その単純な事実を真っ直ぐに
[まあ座れや] 気にするな
先日、運動音痴を呪う記事をyahooニュースで見かけた。Xからの転載らしいが、「運動音痴への理解が無い体育教師」に対する恨みつらみが綿々と書かれていた。面白い事にコメント欄の意見が真っ二つに分かれていて、運動音痴と運動健常者の間でまるで接点のない空しいバトルが延々と展開されていたが、まぁヤフコメ民じゃしょうがねぇか。
以前ワタシの運動音痴を嘆いた事があったが、運動音痴は小学時代からで、多分周りからはかなり呆れられていたと思うがイジメられた記憶は無い。まぁ、転校生であるワタシに対しては周りも遠慮があったのだろうと思うし、小学校の体育授業などは遊びの延長のようなもの、皆でワチャワチャしていれば時間が勝手に過ぎてくれていたのだろう。

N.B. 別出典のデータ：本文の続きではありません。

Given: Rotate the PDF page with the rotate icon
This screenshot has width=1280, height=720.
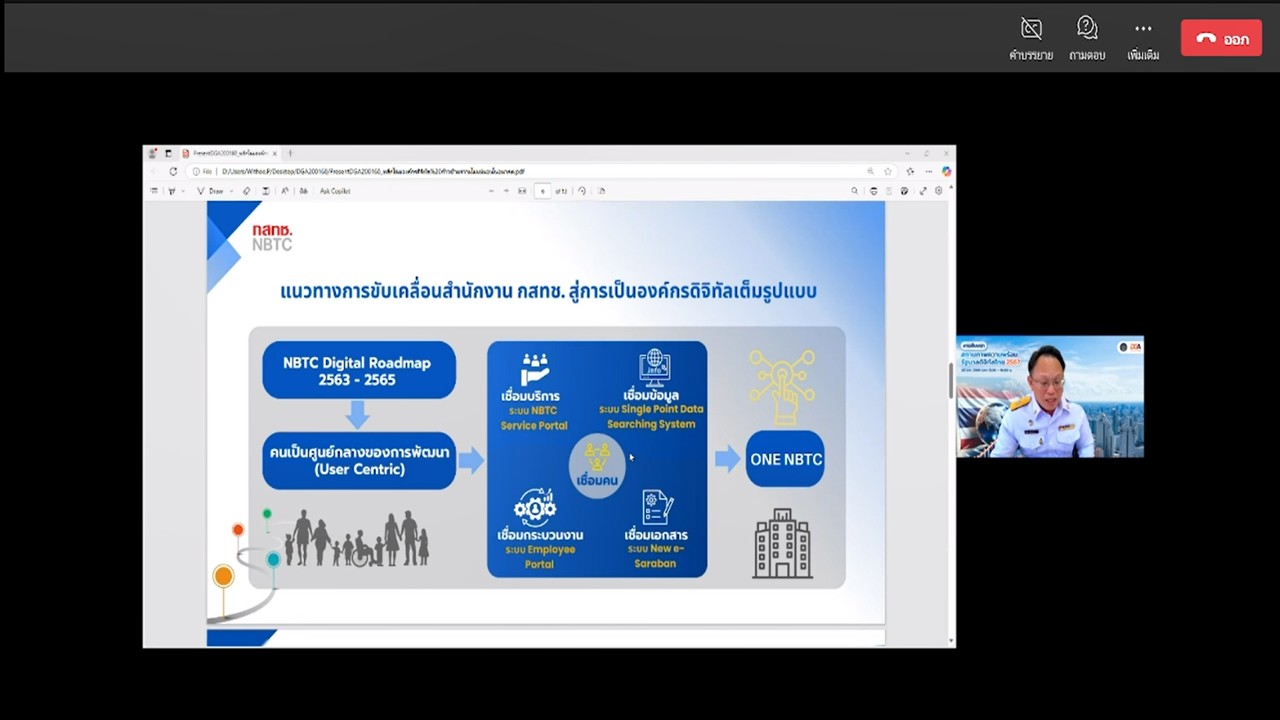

だが中学となるとそうはいかない。個人種目はともかく、団体競技となると周りに迷惑。授業だから「補欠で」ともいかず、特に球技では「なんだよxx(ワタシの事)と一緒かよ」的な視線を感じて落ち込んだ。
へなちょこで笑われるだけの個人種目でも、残念ながら試験はある。成績が悪いのはしょうがないし、笑われるのも芸のうちと諦めもつく。だが器械体操は別だ。下手に落下すればケガをする。不安と恐怖を抱えて自分の順番を待つのは憂鬱以外の何物でもないが、無情にも順番はやってくる。あきらめて高さ3m近くある鉄棒の前に立ったら、先生から「ああ、xxはやらなくていいよ。ケガするから」と言われて、ほっとすると同時に悲しくなった。しかし、その後に続く言葉があった。「どうしても出来ない事は出来ないさ。君は自分の得意な事を見つけて、それをやればいいんだから。気にするな」
そのおかげなのか、その後の団体競技でも皆の視線が和らいだ気がした。ある日ソフトボールのイージーフライを取り損ねた時に、打者に対して「そっちに打つなって」と言ってくれる奴も出てきた。
いま思えば良い中学校だったのだろう。ワタシの様な弱者にも居場所があったのだから。